Your objective ::
Return the lines below from the one containing "Where should I click to: Click the 14-05-2016" down to the one containing "click(x=44, y=1494)", both included, reproduced word for word.

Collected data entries
────────
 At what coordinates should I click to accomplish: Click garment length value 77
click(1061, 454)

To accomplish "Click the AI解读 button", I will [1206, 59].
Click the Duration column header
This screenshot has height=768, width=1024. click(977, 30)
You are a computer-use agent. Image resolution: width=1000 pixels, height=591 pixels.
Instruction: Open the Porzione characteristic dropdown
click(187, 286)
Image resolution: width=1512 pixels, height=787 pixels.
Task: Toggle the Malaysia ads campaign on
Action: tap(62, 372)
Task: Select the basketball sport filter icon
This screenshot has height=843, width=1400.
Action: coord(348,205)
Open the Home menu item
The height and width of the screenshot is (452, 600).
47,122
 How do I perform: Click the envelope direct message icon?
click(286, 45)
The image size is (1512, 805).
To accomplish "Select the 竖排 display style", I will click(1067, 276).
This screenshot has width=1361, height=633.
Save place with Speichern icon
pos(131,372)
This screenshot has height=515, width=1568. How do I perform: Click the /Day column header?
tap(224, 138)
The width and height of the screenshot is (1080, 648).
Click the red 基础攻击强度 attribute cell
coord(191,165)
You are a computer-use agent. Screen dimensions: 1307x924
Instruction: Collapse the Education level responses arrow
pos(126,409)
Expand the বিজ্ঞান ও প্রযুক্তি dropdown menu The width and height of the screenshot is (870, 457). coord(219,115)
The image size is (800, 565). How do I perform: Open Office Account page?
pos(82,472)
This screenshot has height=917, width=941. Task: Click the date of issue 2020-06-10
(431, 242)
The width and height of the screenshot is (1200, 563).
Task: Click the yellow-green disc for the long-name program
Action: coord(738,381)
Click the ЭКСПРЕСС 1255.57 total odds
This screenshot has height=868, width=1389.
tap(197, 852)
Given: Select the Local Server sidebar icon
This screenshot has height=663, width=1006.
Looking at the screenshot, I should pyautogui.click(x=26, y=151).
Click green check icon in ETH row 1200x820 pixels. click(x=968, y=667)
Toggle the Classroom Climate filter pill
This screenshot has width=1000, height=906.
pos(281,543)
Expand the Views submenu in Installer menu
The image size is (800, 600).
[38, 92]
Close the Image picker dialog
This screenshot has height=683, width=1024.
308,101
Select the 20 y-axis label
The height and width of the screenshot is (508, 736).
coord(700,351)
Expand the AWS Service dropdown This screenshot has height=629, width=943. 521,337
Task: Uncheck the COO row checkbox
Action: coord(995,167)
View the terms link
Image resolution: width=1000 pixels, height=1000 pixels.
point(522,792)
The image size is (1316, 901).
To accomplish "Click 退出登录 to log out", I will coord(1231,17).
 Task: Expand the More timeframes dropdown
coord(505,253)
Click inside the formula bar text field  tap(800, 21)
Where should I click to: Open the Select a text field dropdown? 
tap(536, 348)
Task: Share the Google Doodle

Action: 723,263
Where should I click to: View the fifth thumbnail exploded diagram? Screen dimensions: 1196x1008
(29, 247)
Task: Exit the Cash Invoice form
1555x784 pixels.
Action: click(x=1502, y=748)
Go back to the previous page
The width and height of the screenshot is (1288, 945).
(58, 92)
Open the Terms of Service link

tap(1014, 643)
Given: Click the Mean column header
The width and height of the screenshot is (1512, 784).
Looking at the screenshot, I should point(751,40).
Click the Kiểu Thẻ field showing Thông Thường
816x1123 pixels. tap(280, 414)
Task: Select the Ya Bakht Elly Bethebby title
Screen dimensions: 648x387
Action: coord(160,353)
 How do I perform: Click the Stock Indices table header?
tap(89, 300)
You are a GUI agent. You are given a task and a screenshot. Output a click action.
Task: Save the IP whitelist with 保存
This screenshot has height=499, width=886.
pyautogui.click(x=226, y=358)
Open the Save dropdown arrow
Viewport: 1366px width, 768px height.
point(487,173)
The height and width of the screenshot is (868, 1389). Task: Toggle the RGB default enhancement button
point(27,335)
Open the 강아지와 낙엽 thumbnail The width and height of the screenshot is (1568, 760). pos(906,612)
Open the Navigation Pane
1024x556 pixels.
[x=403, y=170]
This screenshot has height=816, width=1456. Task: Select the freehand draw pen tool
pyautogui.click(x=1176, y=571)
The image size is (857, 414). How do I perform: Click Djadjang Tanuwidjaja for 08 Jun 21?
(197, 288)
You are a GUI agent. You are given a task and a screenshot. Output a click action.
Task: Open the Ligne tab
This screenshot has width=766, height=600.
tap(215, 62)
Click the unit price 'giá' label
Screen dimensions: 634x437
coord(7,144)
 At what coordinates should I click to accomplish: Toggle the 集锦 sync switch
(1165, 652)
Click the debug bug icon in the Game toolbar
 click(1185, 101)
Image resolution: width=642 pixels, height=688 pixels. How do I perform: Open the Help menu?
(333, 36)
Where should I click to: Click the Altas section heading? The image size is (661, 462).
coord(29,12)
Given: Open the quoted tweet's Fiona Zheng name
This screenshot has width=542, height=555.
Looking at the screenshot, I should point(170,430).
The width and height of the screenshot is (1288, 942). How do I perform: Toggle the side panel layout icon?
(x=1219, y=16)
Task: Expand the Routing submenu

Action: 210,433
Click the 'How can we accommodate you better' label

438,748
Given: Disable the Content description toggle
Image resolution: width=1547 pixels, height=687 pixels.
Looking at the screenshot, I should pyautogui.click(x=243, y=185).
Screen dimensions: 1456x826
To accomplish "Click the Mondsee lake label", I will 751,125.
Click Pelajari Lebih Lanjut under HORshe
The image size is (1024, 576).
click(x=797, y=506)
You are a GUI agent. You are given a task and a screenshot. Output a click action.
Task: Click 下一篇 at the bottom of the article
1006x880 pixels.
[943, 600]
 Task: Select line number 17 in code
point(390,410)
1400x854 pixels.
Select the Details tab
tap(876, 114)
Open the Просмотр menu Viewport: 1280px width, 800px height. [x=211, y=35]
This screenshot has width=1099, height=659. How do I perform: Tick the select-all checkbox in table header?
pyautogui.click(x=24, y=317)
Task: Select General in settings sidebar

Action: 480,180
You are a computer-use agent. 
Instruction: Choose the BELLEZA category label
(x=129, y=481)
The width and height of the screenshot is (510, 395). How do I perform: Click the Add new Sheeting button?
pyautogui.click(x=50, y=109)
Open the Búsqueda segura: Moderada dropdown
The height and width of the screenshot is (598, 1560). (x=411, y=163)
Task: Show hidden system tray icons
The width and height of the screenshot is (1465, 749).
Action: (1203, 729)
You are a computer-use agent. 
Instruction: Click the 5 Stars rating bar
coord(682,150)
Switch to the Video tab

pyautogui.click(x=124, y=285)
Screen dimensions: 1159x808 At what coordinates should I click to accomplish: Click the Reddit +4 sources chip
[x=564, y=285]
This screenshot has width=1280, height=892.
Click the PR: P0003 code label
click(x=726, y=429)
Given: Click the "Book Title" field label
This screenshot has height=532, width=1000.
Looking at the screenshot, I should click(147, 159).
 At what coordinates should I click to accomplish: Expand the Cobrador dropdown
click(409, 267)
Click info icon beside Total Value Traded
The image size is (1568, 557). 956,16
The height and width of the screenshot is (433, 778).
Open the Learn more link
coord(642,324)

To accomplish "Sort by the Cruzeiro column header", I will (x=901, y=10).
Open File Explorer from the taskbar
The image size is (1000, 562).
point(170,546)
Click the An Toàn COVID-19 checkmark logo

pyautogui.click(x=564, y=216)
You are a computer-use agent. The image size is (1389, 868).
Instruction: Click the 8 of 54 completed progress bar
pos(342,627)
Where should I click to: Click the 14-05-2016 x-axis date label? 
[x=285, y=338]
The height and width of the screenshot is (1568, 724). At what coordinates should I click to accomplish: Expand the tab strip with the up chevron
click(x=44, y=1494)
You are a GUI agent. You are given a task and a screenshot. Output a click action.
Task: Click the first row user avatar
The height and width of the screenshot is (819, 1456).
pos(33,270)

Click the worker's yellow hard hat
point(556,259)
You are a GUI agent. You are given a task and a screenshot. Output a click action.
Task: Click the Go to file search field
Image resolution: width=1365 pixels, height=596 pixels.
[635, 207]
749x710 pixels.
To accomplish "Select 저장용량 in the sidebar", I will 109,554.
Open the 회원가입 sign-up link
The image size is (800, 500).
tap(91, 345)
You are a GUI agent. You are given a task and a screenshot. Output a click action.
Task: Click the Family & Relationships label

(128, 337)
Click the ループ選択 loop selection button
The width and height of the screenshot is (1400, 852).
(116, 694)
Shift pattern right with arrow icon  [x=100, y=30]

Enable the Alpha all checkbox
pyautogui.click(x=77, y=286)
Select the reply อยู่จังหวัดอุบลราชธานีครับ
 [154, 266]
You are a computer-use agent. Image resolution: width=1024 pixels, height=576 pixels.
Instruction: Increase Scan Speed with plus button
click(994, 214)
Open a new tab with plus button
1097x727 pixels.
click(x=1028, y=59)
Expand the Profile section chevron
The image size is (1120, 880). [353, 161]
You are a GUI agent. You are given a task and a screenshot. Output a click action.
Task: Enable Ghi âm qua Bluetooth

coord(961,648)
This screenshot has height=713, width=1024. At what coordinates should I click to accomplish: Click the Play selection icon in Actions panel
────────
Output for this task ::
Where should I click to: Click the 14-05-2016 x-axis date label? 
[x=285, y=338]
The height and width of the screenshot is (1568, 724). At what coordinates should I click to accomplish: Expand the tab strip with the up chevron
click(x=44, y=1494)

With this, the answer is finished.